Aku balas tersenyum. "Terima kasih, Tante."
Obrolan berlanjut lebih jauh lagi. Hngga akhirnya, kedua keluarga sepakat pernikahan akan digelar satu bulan dari sekarang. Aku jelas senang bukan main. Andai Ibu tidak memegangi erat lenganku, aku pasti sudah melompat riang dan salto di hadapan mereka.
Ternyata, selama ini aku dipermainkan oleh Mas Mustafa dan Bapak. Mas Mustafa sebenarnya sudah tahu tentang diriku, karena acara lamaran ini memang sudah dibicarakan jauh dari sebelum dia pindah ke sini. Dia berkata, jika dirinya berpura-pura seperti itu hanya untuk mengenali karakter asliku.
Untung lamaran tetep jadi. Coba kalau dia mundur pas tahu calon istrinya sengklek begini. Gigit jari, deh.
"Mesam-mesem terus," goda Ibu yang membuatku semakin tersipu.
Selesai berbincang, acara dilanjutkan dengan makan bersama. Aku senang melihat keluarganya yang bisa menerima keluarga kami apa adanya. Mereka yang terbiasa tinggal di rumah mewah, tetap terlihat santai dan nyaman meski harus makan dengan cara lesehan di karpet. Bukan tidak boleh makan di meja makan. Hanya saja, jumlah kursinya tidak cukup untuk kami semua.
???
Dalam rentan waktu sebulan itu, kami berdua menyiapkan acara pernikahan dibantu banyak orang. Minah dan Leha juga ikut membantu. Mereka masih tak percaya sekaligus ikut bahagia mendengar sahabatnya ini tiba-tiba akan menikah dalam waktu singkat dengan pria yang baru dikenal.
Sementara Asep, jelas dia sangat kaget dan terluka ketika aku mengabari hal ini. Bahkan, dia belum pernah menunjukkan batang hidungnya lagi di depanku. Setiap kali kami tak sengaja bertemu, dia selalu menghindar dan memilih jalan lain.

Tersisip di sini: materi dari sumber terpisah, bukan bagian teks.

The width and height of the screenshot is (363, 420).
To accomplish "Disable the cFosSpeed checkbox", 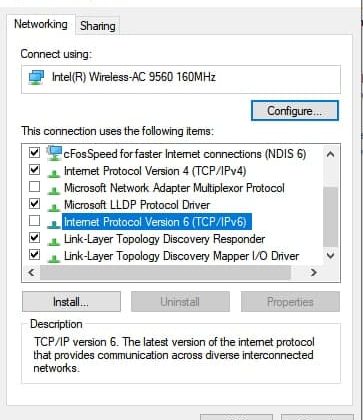I will point(34,153).
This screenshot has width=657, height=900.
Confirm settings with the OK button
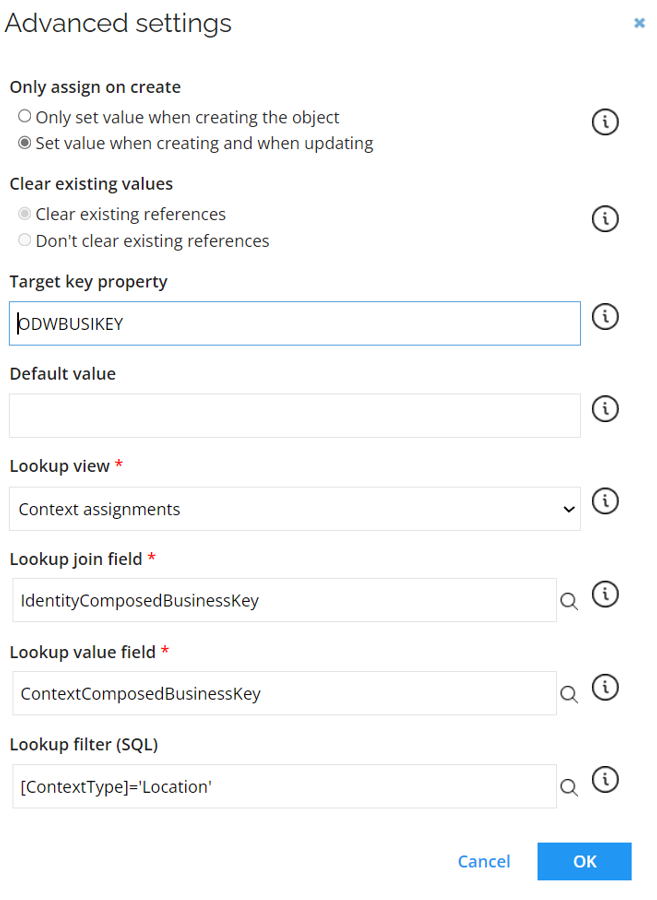point(584,862)
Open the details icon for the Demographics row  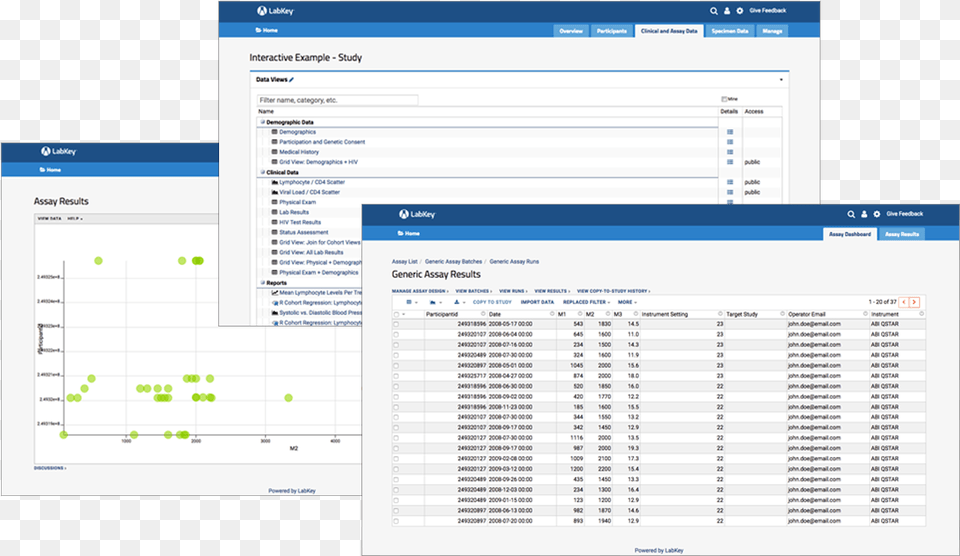coord(730,132)
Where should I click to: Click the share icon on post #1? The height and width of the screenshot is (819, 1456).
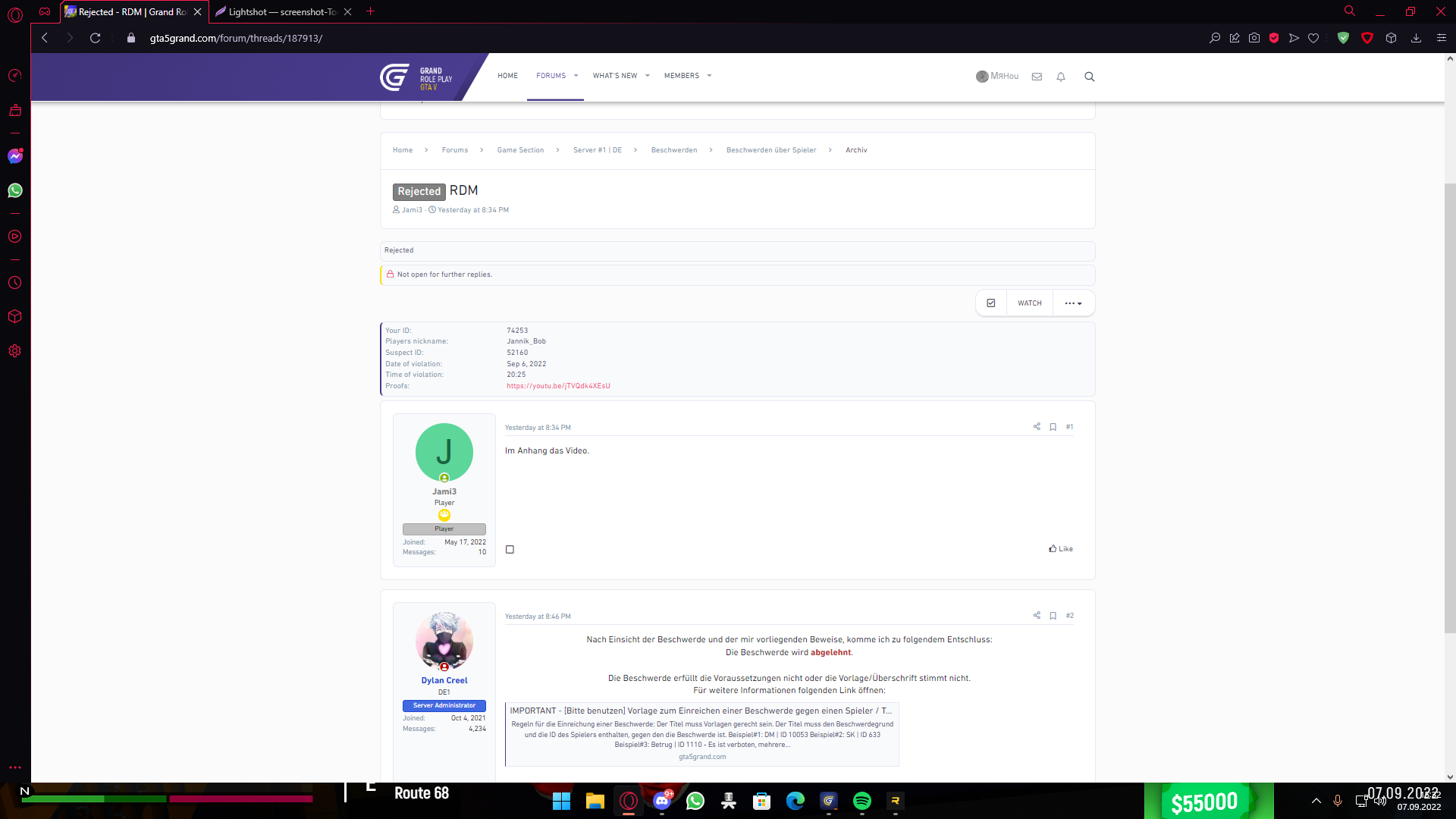(x=1037, y=427)
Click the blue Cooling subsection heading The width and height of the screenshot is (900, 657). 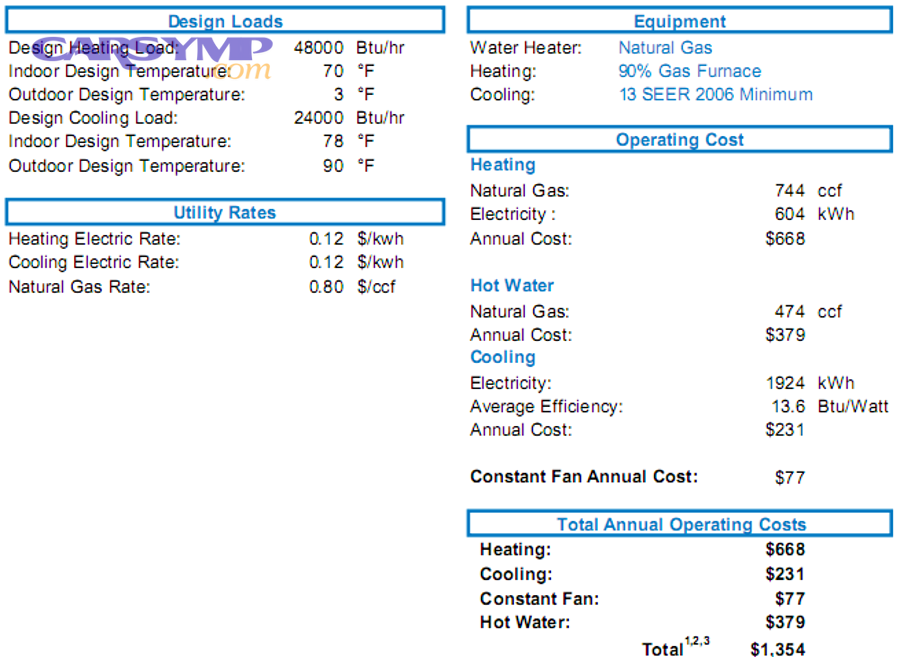tap(503, 358)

Sejujurnya, aku sedikit merasa bersalah, tapi mau bagaimana lagi? Jodoh tidak ada yang tahu. Lagipula, cinta memang tidak bisa dipaksakan, bukan?
"Asep!" panggilku ketika tak sengaja melihatnya mengintip ke rumah ini dari balik pohon mangga.
Dia hendak pergi, tapi aku sudah lebih dulu berlari keluar mengejarnya.
"Tunggu, Sep!" Aku berhasil mencekal lengannya.
"Kenapa?" tanyanya tanpa menatapku.
"Maaf."
"Kenapa kamu minta maaf?" Kali ini Asep tak lagi menghindari tatapanku.
"Maaf atas sikap kasarku selama ini. Maaf juga karena aku enggak bisa terima lamaran kamu. Terima kasih ... terima kasih sudah mencoba berjuang untukku."
Ah, kenapa hatiku tiba-tiba jadi perih begini?
"Asep?" panggilku karena dia hanya diam memandangku.
Asep tersenyum, senyum yang tersirat penuh luka. Aku bisa melihat jelas itu dari sorot matanya.
"Enggak apa-apa. Kamu enggak usah minta maaf. Mau terima ataupun nolak, itu udah jadi hak kamu. Maaf juga kalau aku sering maksa ini-itu dan sering gangguin kamu."
Aku tersenyum lega.
"Tapi kalau kamu berubah pikiran, terus mau kabur dari pernikahan dan terima cintaku, aku siap, kok."
"Ish!" Aku spontan memukul lengannya.
Kami tertawa bersama untuk beberapa saat, lalu sama-sama terdiam kembali.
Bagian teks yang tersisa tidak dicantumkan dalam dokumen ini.